Diabetic Complications
Diabetic complications are the chronic and acute organ injuries that arise from sustained hyperglycaemia in diabetes. They are conventionally grouped into microvascular complications affecting small vessels — the retina, kidney, and nerves — and macrovascular complications affecting large arteries, which underlie much of the cardiovascular burden of diabetes.
Definition
Diabetic complications are the tissue and organ injuries — chiefly microvascular (retinopathy, nephropathy, neuropathy) and macrovascular (coronary, cerebrovascular, and peripheral arterial disease) — that result from chronic hyperglycaemia in diabetes.
Scope
This topic covers the shared mechanisms by which high glucose damages tissue and the principal complication categories, microvascular and macrovascular, together with the evidence that glycaemic control modifies their risk. It is framed as a reference overview of how complications arise and are classified, not as clinical or therapeutic guidance.
Core questions
- How does chronic hyperglycaemia damage tissue?
- What distinguishes microvascular from macrovascular complications?
- Does improving glucose control reduce complication risk?
- Why do some complications persist despite later improvements in control?
Key concepts
- Microvascular complications (retinopathy, nephropathy, neuropathy)
- Macrovascular complications (cardiovascular and cerebrovascular disease)
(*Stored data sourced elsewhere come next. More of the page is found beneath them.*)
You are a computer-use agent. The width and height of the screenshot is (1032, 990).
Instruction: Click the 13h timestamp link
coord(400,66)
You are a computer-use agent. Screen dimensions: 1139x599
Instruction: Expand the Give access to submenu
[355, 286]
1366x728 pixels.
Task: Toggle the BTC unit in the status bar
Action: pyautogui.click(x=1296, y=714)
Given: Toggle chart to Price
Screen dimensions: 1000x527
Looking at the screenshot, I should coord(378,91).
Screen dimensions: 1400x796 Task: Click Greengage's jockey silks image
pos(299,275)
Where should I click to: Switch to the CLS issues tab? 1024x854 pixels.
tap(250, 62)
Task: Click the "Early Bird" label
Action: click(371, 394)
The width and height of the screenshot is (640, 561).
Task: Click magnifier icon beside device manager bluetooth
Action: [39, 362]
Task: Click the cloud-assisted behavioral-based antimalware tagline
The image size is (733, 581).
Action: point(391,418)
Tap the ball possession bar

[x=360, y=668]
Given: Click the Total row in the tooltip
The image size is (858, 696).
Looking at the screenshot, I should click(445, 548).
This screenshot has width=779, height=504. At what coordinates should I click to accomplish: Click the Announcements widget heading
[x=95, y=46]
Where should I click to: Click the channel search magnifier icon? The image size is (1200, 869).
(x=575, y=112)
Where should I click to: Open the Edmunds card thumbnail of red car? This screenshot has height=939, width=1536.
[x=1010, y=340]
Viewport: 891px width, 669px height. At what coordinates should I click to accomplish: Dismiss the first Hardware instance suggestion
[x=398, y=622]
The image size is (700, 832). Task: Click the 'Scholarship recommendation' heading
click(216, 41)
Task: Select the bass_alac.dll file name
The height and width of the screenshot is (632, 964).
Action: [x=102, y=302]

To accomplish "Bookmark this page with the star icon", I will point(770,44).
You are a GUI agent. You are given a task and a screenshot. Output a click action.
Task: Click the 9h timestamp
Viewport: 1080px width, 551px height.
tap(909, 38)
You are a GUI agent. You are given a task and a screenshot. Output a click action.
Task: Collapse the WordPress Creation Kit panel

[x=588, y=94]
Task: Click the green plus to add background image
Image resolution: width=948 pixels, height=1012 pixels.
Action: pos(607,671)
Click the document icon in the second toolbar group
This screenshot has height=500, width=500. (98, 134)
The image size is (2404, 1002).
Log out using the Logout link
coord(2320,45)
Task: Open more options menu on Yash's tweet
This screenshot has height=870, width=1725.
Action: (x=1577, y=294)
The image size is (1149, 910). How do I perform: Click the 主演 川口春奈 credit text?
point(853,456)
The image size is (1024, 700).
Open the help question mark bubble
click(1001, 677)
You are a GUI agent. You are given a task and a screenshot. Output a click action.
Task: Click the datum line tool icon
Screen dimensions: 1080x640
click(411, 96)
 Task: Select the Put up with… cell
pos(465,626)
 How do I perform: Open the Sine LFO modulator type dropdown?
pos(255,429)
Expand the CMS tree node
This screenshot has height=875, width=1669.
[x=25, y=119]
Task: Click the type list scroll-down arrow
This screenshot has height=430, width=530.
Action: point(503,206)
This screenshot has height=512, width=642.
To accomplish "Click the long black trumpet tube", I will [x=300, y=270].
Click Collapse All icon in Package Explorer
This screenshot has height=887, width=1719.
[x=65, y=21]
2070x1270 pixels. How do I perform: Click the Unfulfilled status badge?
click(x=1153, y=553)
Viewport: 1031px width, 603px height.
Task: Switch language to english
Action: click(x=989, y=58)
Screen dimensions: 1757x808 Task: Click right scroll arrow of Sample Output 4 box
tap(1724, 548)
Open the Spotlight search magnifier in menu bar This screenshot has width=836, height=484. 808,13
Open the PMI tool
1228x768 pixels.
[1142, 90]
- Hyperglycaemia-induced tissue damage
- Advanced glycation end-products
- Oxidative stress pathways
- Glycaemic legacy effect
Mechanisms
Chronic hyperglycaemia injures tissue through several interlinked biochemical pathways that converge on increased oxidative stress, including the accumulation of advanced glycation end-products and the activation of pathways that damage the endothelium and small vessels, as synthesized in Brownlee's unifying account. Small-vessel injury produces the microvascular complications of the retina, kidney, and peripheral nerves, while accelerated atherosclerosis of large arteries produces macrovascular disease. Because some of this damage is cumulative, complication risk tracks with the duration and degree of hyperglycaemia, and early glucose control can yield lasting benefit.
Clinical relevance
Complications account for most of the morbidity, disability, and mortality of diabetes, making their prevention a central aim of long-term diabetes care. This entry explains how complications develop and are categorized for reference; it does not provide screening intervals, thresholds, or treatment recommendations for individuals.
Epidemiology
Microvascular and macrovascular complications are common in long-standing diabetes and are leading contributors to blindness, end-stage kidney disease, lower-limb amputation, and cardiovascular events worldwide. Their frequency rises with diabetes duration and degree of glycaemic exposure.
Evidence & guidelines
The Diabetes Control and Complications Trial in type 1 diabetes and the UK Prospective Diabetes Study in type 2 diabetes both demonstrated that intensive glucose control reduces the development and progression of microvascular complications, establishing glycaemic control as a key modifiable determinant of complication risk.
History
The link between glycaemic control and complications was long debated until the landmark Diabetes Control and Complications Trial (1993) and UK Prospective Diabetes Study (1998) provided trial evidence. Brownlee's 2001 synthesis then offered a unifying mechanistic framework tying the diverse complications to common hyperglycaemia-driven pathways.
Related topics
Seminal works
- brownlee-2001
- dcct-1993
- ukpds33-1998
Frequently asked questions
- What is the difference between microvascular and macrovascular complications?
- Microvascular complications affect small vessels — causing retinopathy, nephropathy, and neuropathy — while macrovascular complications involve large arteries, contributing to coronary, cerebrovascular, and peripheral arterial disease.
- Does controlling blood glucose reduce complications?
- Major trials in both type 1 and type 2 diabetes showed that intensive glucose control reduces the development and progression of microvascular complications; this reflects trial-level evidence, not individual medical advice.